When I woke up Saturday, October 27, it was a rainy day in Philadelphia. I had gone out the night before to a party since it was Halloweekend, which is every college student's favorite weekend (besides St. Patrick's Day weekend). I planned on doing some work since I had an essay due Monday but planned on going out again Saturday night.
I still remember waking up to a text from my dad telling me what happened back home.
I'm a Pittsburgh kid through and through. If you were to drop me in the heart of the city, I can direct you to anywhere you needed to go. My parents met in Oakland in the 90s. I live for Saturday mornings shopping in the Strip District. My parents took me to football games for the Pittsburgh Panthers were we would tailgate in one of the lots near the North Shore since my dad is a Pitt alum.
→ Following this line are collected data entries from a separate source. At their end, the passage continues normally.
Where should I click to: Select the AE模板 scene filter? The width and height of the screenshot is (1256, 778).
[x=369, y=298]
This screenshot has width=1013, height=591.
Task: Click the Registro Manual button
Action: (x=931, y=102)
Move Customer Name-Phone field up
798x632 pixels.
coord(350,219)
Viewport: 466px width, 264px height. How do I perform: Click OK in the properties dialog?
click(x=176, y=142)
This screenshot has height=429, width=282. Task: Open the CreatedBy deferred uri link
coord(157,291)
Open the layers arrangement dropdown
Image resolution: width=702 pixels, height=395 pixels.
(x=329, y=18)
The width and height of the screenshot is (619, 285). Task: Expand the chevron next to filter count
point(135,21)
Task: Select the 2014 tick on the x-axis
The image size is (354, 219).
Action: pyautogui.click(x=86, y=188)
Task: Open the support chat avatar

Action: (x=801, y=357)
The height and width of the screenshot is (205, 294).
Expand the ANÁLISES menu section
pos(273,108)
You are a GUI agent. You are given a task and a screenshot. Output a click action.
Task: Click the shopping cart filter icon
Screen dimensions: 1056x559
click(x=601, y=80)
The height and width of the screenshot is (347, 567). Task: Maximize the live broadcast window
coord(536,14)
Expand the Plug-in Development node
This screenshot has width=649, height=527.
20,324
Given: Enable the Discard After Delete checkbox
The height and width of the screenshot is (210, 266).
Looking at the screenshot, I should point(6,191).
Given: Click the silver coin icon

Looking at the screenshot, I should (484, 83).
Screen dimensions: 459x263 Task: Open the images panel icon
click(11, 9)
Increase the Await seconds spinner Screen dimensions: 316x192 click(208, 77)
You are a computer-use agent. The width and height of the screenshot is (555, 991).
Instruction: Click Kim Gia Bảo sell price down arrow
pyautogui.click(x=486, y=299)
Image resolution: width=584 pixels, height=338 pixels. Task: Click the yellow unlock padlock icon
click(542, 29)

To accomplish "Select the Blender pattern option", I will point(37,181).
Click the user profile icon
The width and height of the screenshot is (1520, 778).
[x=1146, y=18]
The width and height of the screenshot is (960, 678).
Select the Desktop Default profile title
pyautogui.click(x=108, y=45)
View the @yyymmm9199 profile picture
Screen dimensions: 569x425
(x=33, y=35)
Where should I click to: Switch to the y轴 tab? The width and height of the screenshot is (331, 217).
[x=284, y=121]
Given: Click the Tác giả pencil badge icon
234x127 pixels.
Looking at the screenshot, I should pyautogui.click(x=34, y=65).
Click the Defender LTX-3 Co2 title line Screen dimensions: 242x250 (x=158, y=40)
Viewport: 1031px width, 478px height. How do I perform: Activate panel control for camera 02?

I've had so many lunches and dinners in Squirrel Hill. I bleed black and gold.
I will forever proudly wave my Terrible Towel when the Steelers score a touchdown, I always will wear my Phil Kessel shirt on Penguin game day, and I will dream of seeing the day the Pirates are in the World Series.
To me, there is no better place in the universe than this area of Pittsburgh. It is a city with its quirks, but a phenomenal skyline that always captures my heart. Not only the bridges unite the city with its three rivers, but the people are united together through this incredible pride we have. It's a part of who I am. It's my home.
The past couple of days, as I've let my emotions and thoughts sink in, I have had multiple anxiety attacks. My parents were not in the Tree of Life synagogue, but they were in that area of the city. I've laid awake for hours in my bed thinking about what if they had been shot. What if the shooter went on a rampage and my parents were are the wrong place at the wrong time? I mean, my parents probably passed the suspect when they were driving down the road.
It's hard being on the other side of the state, about 304 miles away, and not know what's going on. If I could hop on a bus right now, you best believe I would be rushing to get to my parents. 2 weeks until Fall Break is just too long of a wait for me.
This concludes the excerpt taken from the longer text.